Andrew Bobola (Andrzej Bobola, 1597-1657) gave his life during the conflict between Catholics and Orthodox that formed part of the war between Polish and Russian forces in the mid-seventeenth century. Cossacks opposed to the Jesuit's forceful defense of Catholics butchered Bobola but could not break his faithful commitment to the Church.
He
was born in southern Poland to a family that was part of the lesser nobility.
He studied at a Jesuit school and then entered the novitiate in 1611. After
studying philosophy and theology at Vilnius, he was assigned to be the pastor
of the Jesuit church in Nesvizh where he made many converts. After two years
there, he returned to Vilnius for 16 years during which he became known for his
preaching and for developing sodalities whose members performed ministry to
prisoners and taught catechism to children. He and the sodalists also acted
heroically during two periods when the plague struck Vilnius.
In 1630 he moved to Bobruisk in eastern Poland where the majority of people were Orthodox and many Catholics had given up their faith, partly because they did not have their own priests and churches. Bobola took on a variety of works in various towns, until poor health restricted what he could do and he returned again to Vilnius.
The
agreement of the Union of Brest-Litovsk (1596) had attempted to resolve the
conflict between the Orthodox and Catholic churches so they could coexist.
Unfortunately some Orthodox joined forces with the Cossack leader Bogdan
Chmielnicki who aimed to drive out the Catholics; by 1655 he was successful in
controlling large areas of what is now Belarus. At the same time Russia and
Poland were at war. On 8 August 1655, the tsar's army marched into Vilnius and
sacked the city. Bobola went to Pinsk to encourage Catholics to remain firm,
and his success only increased the sectarian conflict. People harassed the
Jesuit as he walked around the streets. Two years later the Cossacks occupied
Pinsk and forced the Poles and Catholics to flee into the forests. Then they
attacked Janów where they massacred Catholics and Jews. Bobola was in a nearby
town, but some people told the Cossacks where to find him.

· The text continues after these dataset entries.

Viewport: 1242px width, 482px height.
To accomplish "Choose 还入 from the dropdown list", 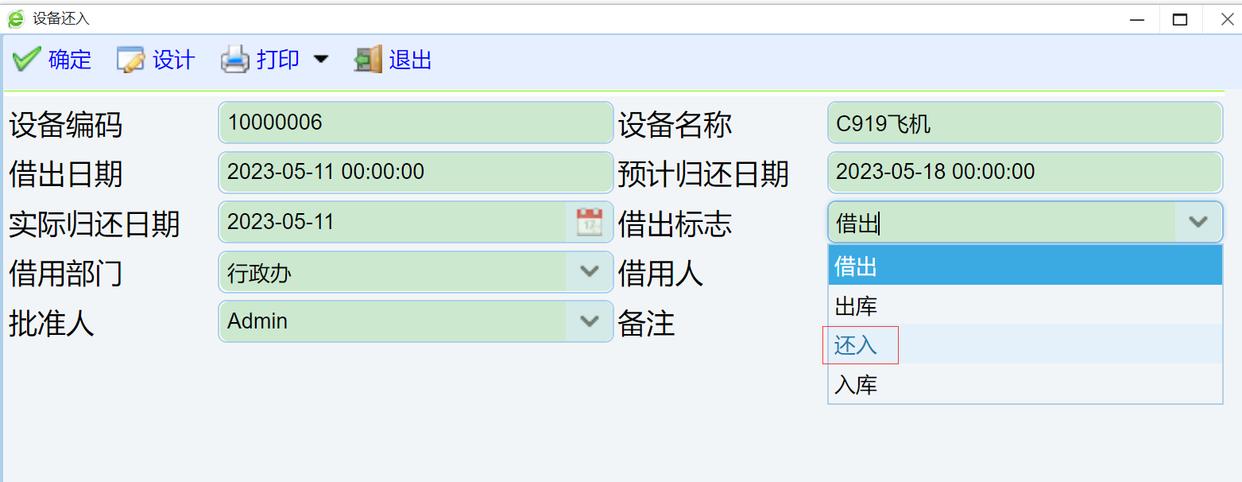I will click(1024, 345).
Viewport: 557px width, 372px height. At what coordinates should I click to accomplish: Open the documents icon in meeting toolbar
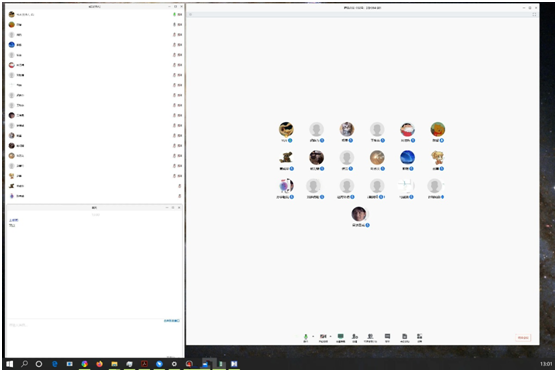(x=404, y=336)
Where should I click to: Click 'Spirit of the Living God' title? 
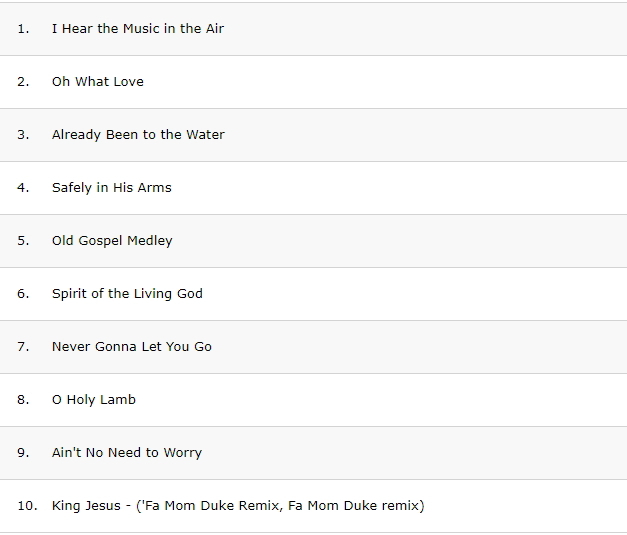(x=127, y=293)
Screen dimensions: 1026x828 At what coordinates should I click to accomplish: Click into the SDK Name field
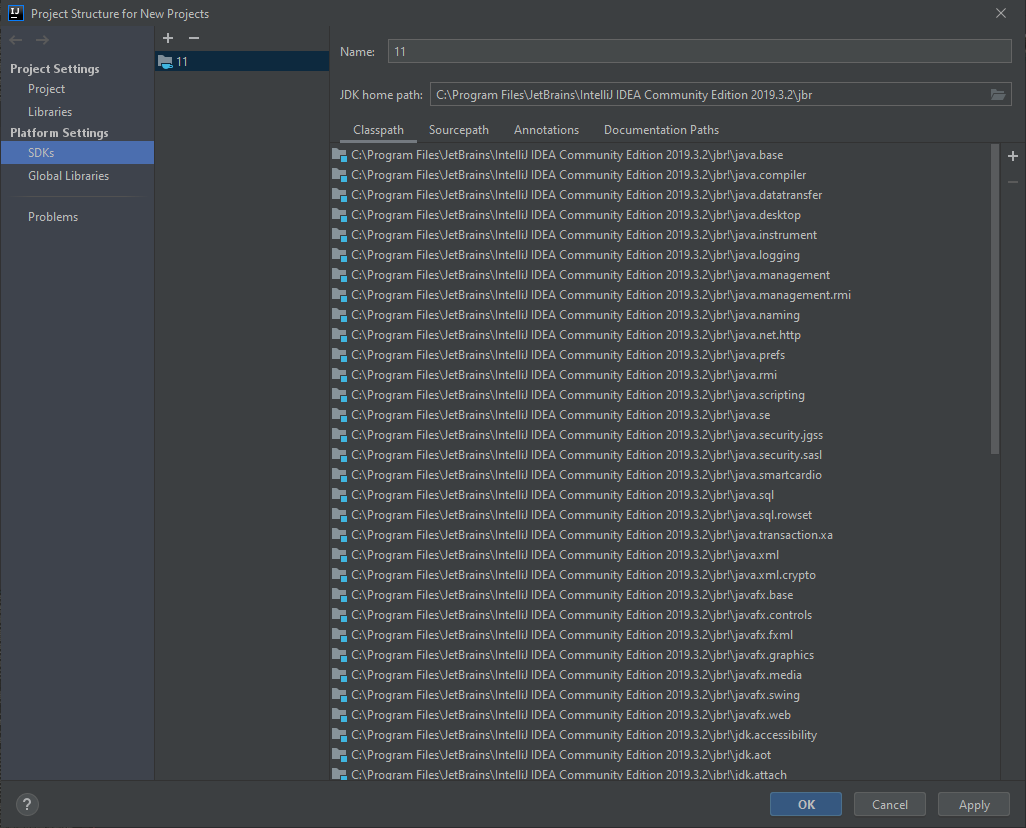[x=699, y=52]
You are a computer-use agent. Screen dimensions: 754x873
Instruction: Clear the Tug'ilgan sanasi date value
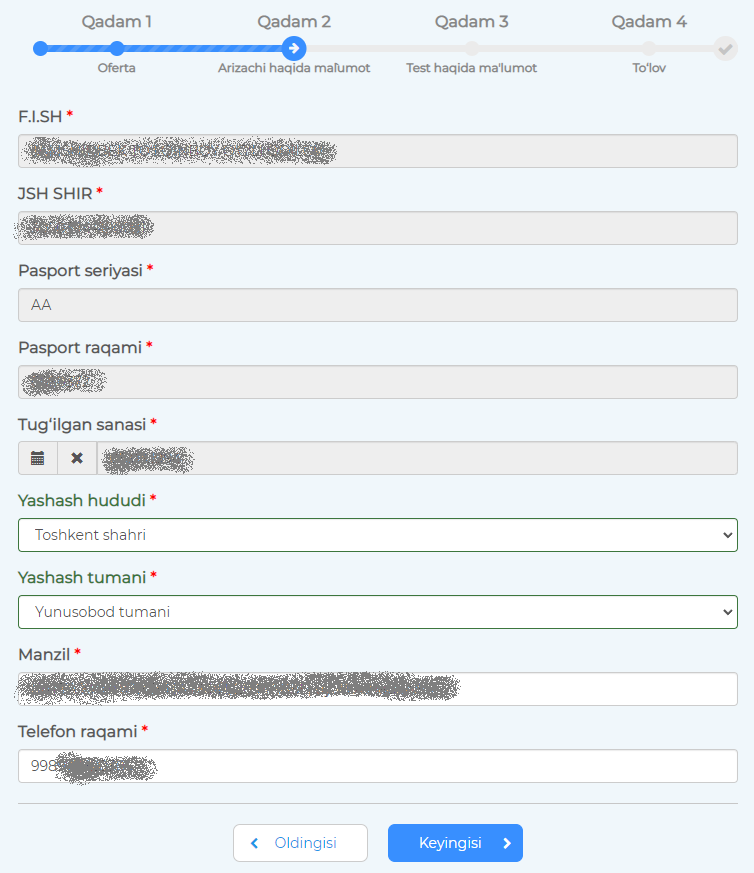[77, 458]
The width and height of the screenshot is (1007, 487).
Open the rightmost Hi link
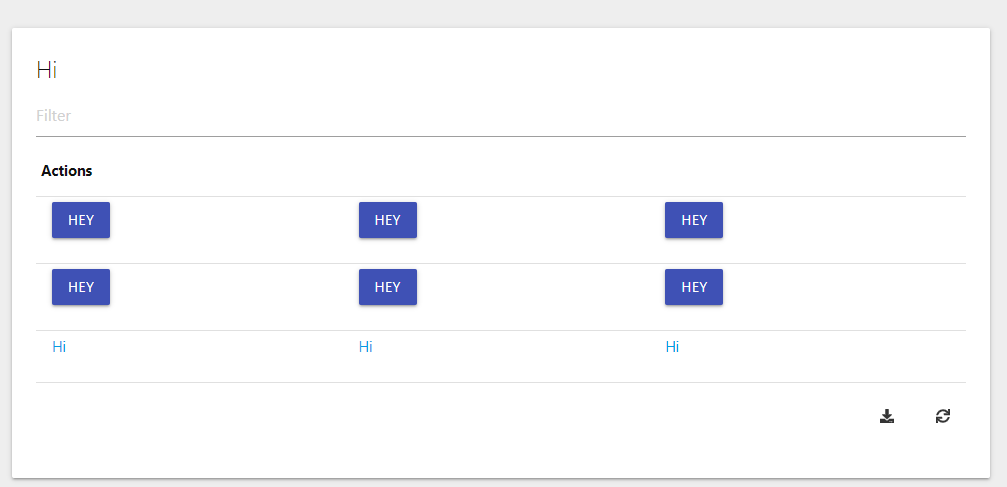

First they tried to permit Bobola to renounce his religion. When he refused, they stripped him and tied him to a hedge and whipped him cruelly. Mocking his faith, they placed a crown of twigs on his head and then dragged him to his place of execution, a butcher's shop. He still refused to apostatize, so they placed him on the butcher's table and tortured him cruelly, tearing the skin off his chest and back and cutting holes in the palms of his hands. They continued to torture him for two hours before finally driving an awl into his heart. Then they strung him up by his feet and killed him with a saber blow.
Just
as he died, a band of Poles arrived at Janów in a vain attempt to rescue him.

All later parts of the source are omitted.